The publisher? Penguin Random House, though in conjunction with the EBC (the
Establishment Broadcasting Corporation) which has done some adaptation of this
now out-of-copyright work.
Dracula
is a good read. It is a Victorian book and therefore long - 421
pages in my edition, much longer than a train journey’s read. Even I, who do
not count myself a modern reader, found the final chase just a bit too drawn
out. I am sure the EBC will find a way of dealing with that and adjusting the
story to our modern attention spans.
But I liked the central stylistic
choice in which the main characters take turns to write up each day’s events.
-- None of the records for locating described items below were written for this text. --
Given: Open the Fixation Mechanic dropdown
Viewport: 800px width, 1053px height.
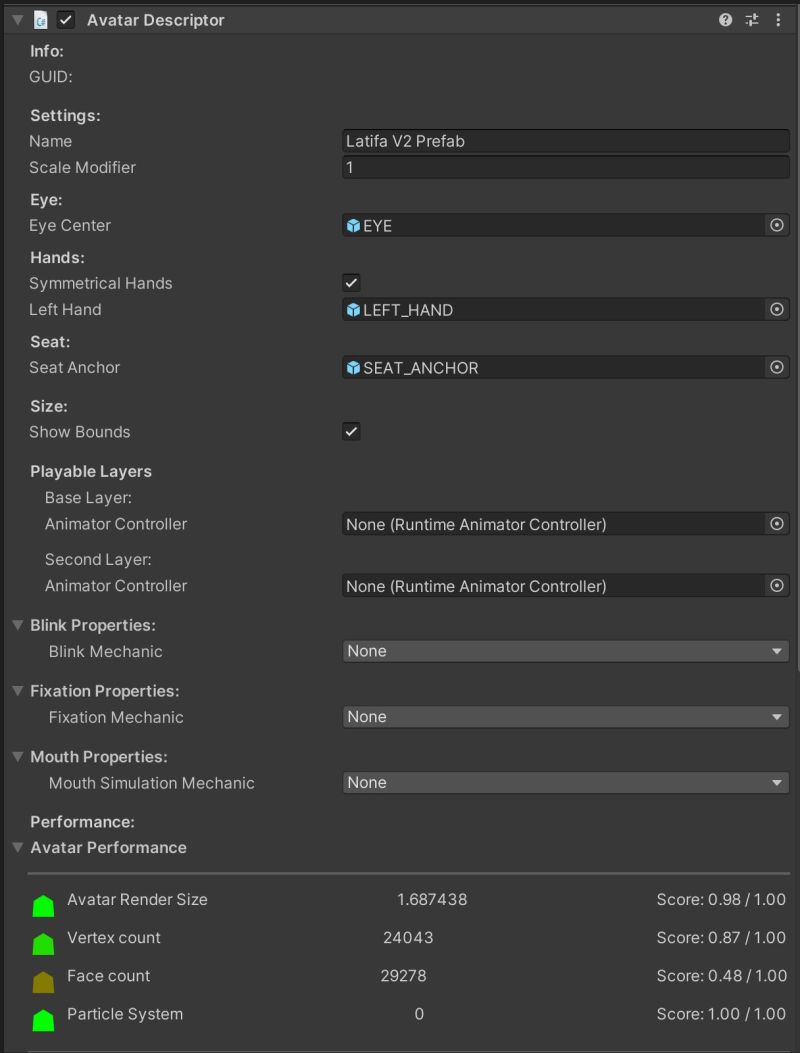Looking at the screenshot, I should (565, 717).
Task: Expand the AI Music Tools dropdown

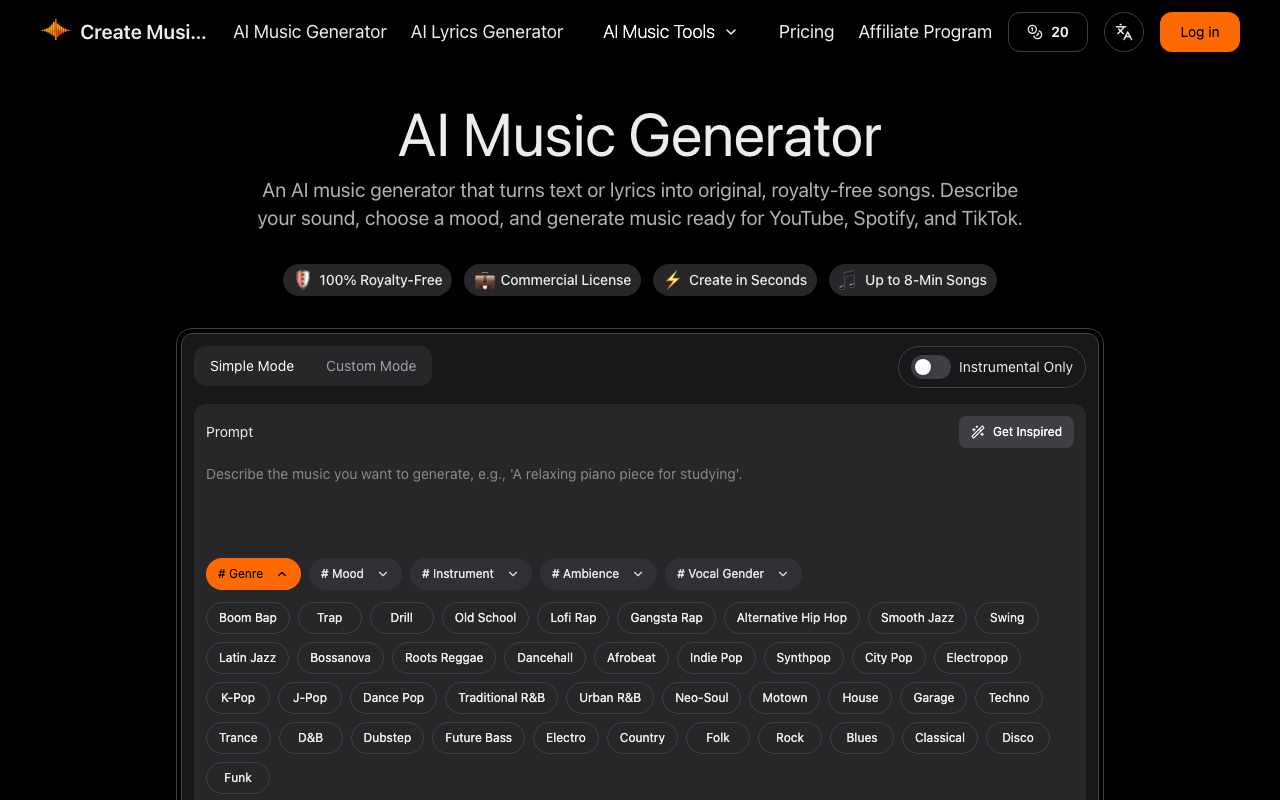Action: [670, 32]
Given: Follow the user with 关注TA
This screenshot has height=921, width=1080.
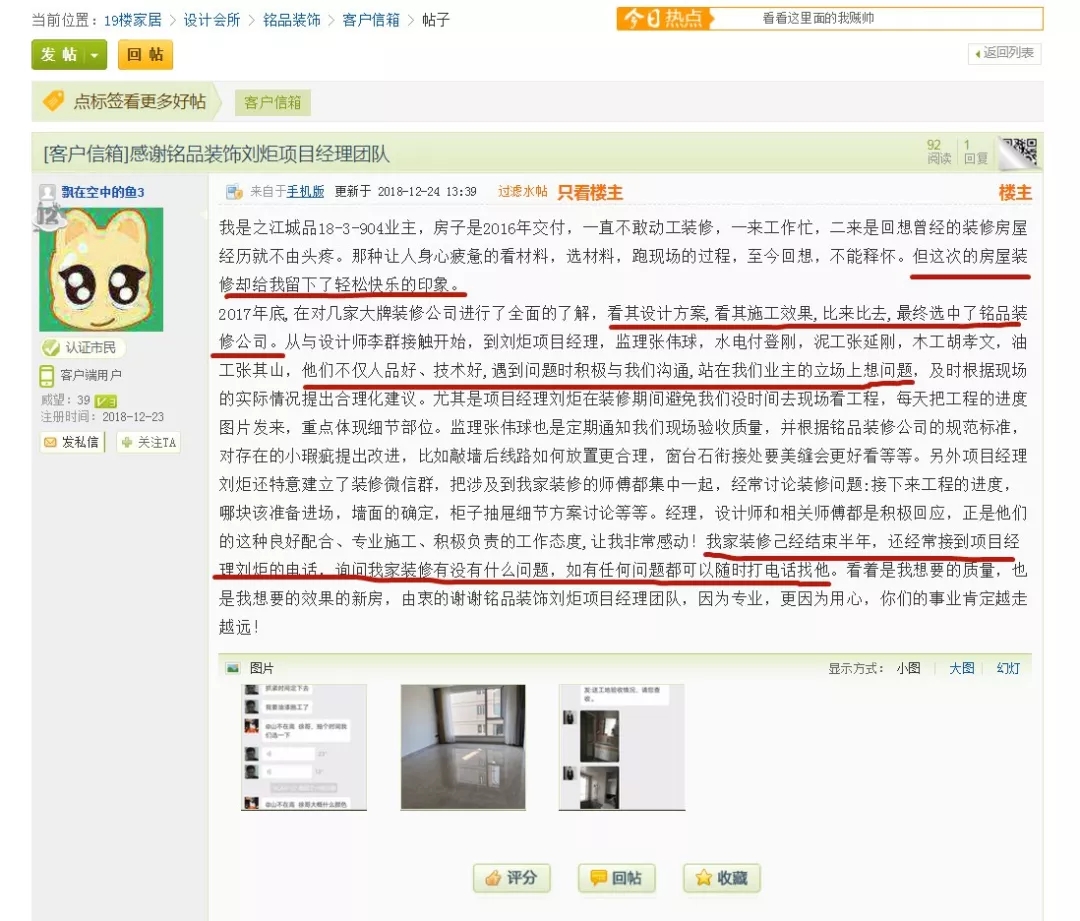Looking at the screenshot, I should click(148, 442).
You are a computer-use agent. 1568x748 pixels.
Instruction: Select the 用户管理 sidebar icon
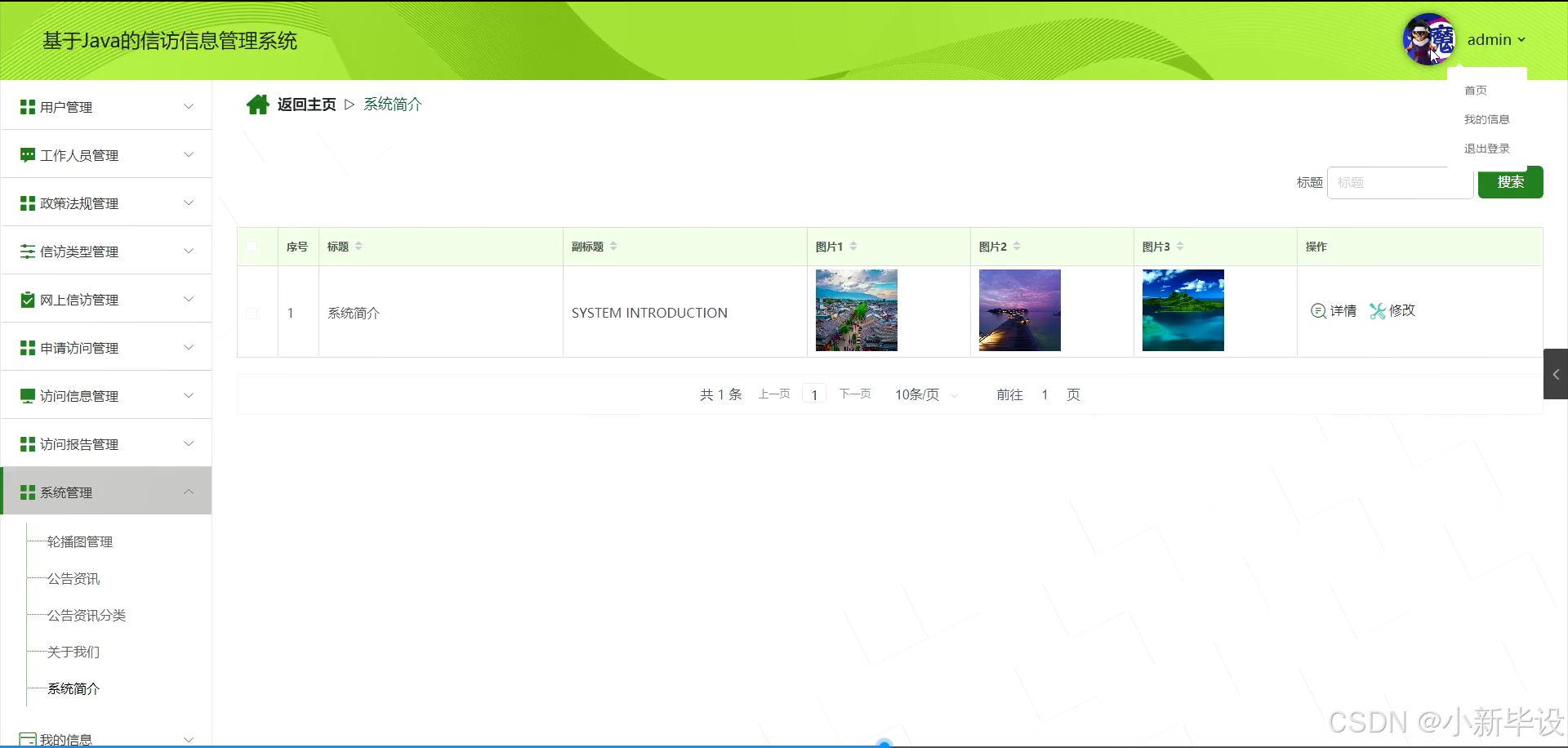pyautogui.click(x=26, y=106)
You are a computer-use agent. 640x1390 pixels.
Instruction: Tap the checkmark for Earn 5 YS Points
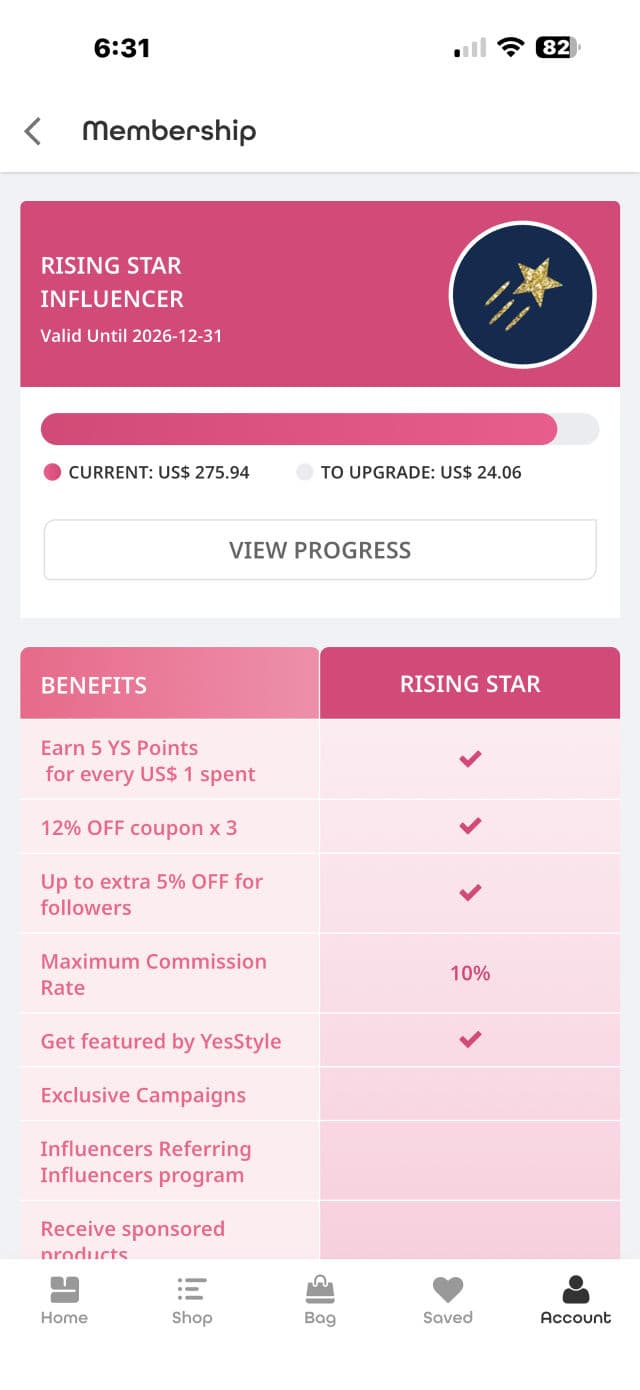pos(470,759)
I
thought a long passage in which a clearly vulnerable Mina Harker is being left
unattended very well-done: a passage which you read with increasing impatience
and a growing desire to shout out to the bishops and knights You have left your Queen unprotected!
I was
intrigued by a bit-part character who delivers a fascinating discourse on
tombstones as fake-news frauds: the bodies aren’t underneath and even if they
are, not the bodies of those memorialised above. I knew that there was a common
Victorian horror of being buried alive (it did happen and the fear is played on
in Dracula) but this was a different
take on graveyards, about which I write in the book Between Remembering and Forgetting advertised in the immediately preceding Blog post here.
And in a rare passage of light relief, Stoker
has great fun evading Victorian censorship in a passage in which a
bit-character speaks with many blooms and bloods allowing the reader to reconstruct
a discourse peppered with blooming and
bloody. (Stoker worked as a London
theatre manager at a time when stage plays were subject to fearsome
pre-production censorship and must have had intimate knowledge of the problem).
The whole passage made our dreary censored F***s and B******s look mechanical
by comparison - and, indeed, they are increasingly mechanical secured by prurient
little Apps. and their conglomerate users.
Those incidental passages are
not the heart of the book, but they are perhaps places in which the author
comes alive and escapes a little from the constraints of fidelity to his characters
which he set himself when he decided to use their diaries and letters as the vehicle for
telling their story. Interestingly, both passages involve rude mechanicals speaking in faithfully-transcribed dialect; from his work in theatre, Bram Stoker would have been intimately acquainted with how Shakespeare deploys his own mechanicals.
I won't spoil the plot by summarising it or telling you What Happens At the End.